• _PROBLEM TO SOLVE_: Please set down word for word every line from the one holding "About (97, 1148)" to the end of the data below, both included.

• _RECORDS FOR THIS TASK_:
━━━━
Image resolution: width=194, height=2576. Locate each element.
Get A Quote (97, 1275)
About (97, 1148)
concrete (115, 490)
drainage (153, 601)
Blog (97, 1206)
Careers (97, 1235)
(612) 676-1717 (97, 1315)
━━━━
• _SOLUTION FOR THIS EXERCISE_:
About (97, 1148)
concrete (115, 490)
drainage (153, 601)
Blog (97, 1206)
Careers (97, 1235)
(612) 676-1717 (97, 1315)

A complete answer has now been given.